Do you want to be a published writer? Get ready to work hard. Publishing written work is challenging, and not everyone will succeed. Successful writers not only write great work, they also submit for publication and then market and promote their work to readers.
So after you’ve written and polished your work, what comes next? Look to your library for advice and resources.
Veteran writers and editors Denise Low, Dennis Etzel Jr., Thomas Fox Averill, and Eric McHenry offered expert advice and insight on submissions, marketing, and publishing written work at a Novice Writers Forum hosted by our library in December, 2013.
Denise Low, who served as Kansas Poet Laureate from 2007 to 2009, speaks from her experience as a writer and as a publisher. Low is the author of ten collections of poetry and six books of essays. She also co-owns Mammoth Publications in Lawrence, Kansas, an independent publisher committed to publishing diverse voices. Low advises writers to pay more attention to quality than to publication. She notes, “Being a published writer is not like being a rock star. It is learning to articulate life experience well, and it is a life-long pursuit. Most writers continue to improve into old age, so buckle up for the long haul.” She also advises writers to send individual pieces out for publication before attempting to publish a book-length collection, because “the validation of the magazine publishing process will show book editors that you have experience and quality.” Check out Denise Low’s Blog for more detailed notes and advice for emerging writers.

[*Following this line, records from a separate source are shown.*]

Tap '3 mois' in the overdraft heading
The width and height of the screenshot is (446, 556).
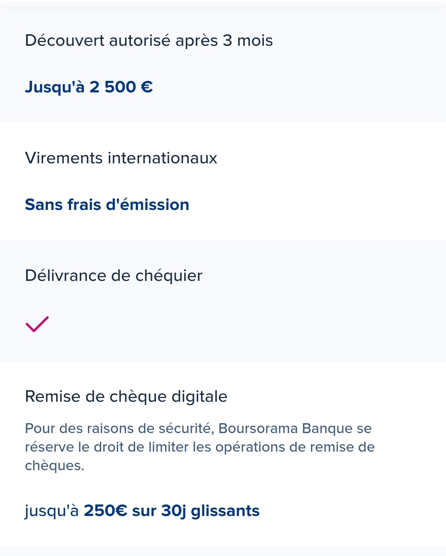248,40
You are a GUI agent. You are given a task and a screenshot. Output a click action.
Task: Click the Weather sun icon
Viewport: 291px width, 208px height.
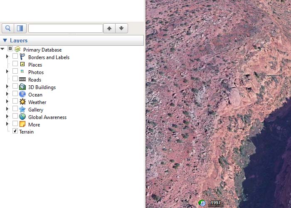coord(22,102)
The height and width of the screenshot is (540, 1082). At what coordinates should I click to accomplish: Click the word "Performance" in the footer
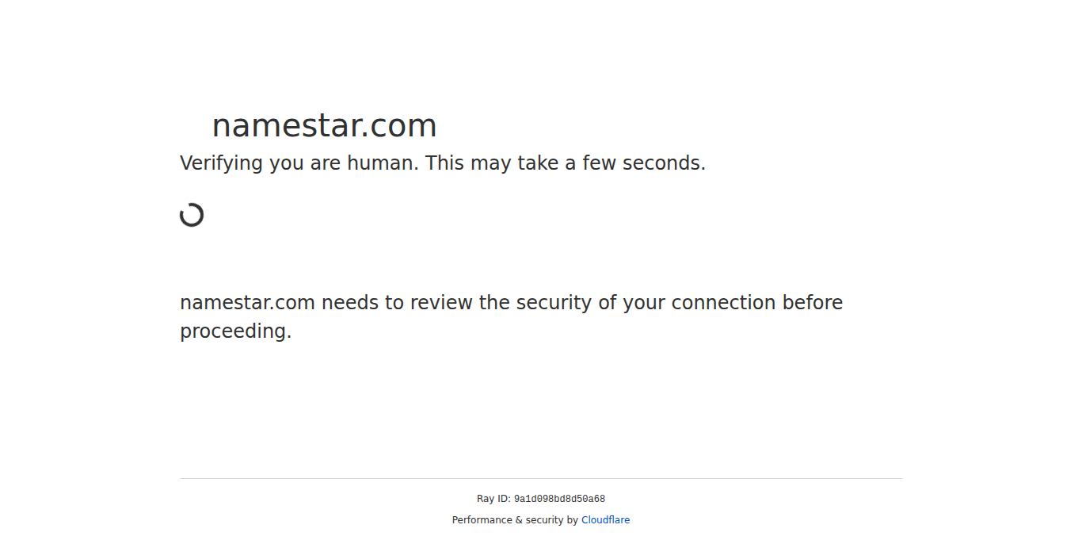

Dennis Etzel Jr. has worked for six years as managing editor for Topeka’s Woodley Press, a nonprofit publisher focusing on Kansas writers. Etzel is also a poet, and recently published his first collection of poetry, The Sum of Two Mothers. Etzel advises writers to do the research and learn about a press or publisher before submitting work, by reading work that they have already published. Etzel also says that the writer is often the most active promoter of his or her own book, particularly with a small press or nonprofit publisher. Scheduling readings at libraries, bookstores, and coffee shops to share your work can help you engage readers and sell books. Etzel also recommends reading work and attending readings by other writers, to connect with your local writing scene. “Local writers support each other,” he says, “we’re a community.” Check out Dennis’s blog for writing advice, updates on local events, and more.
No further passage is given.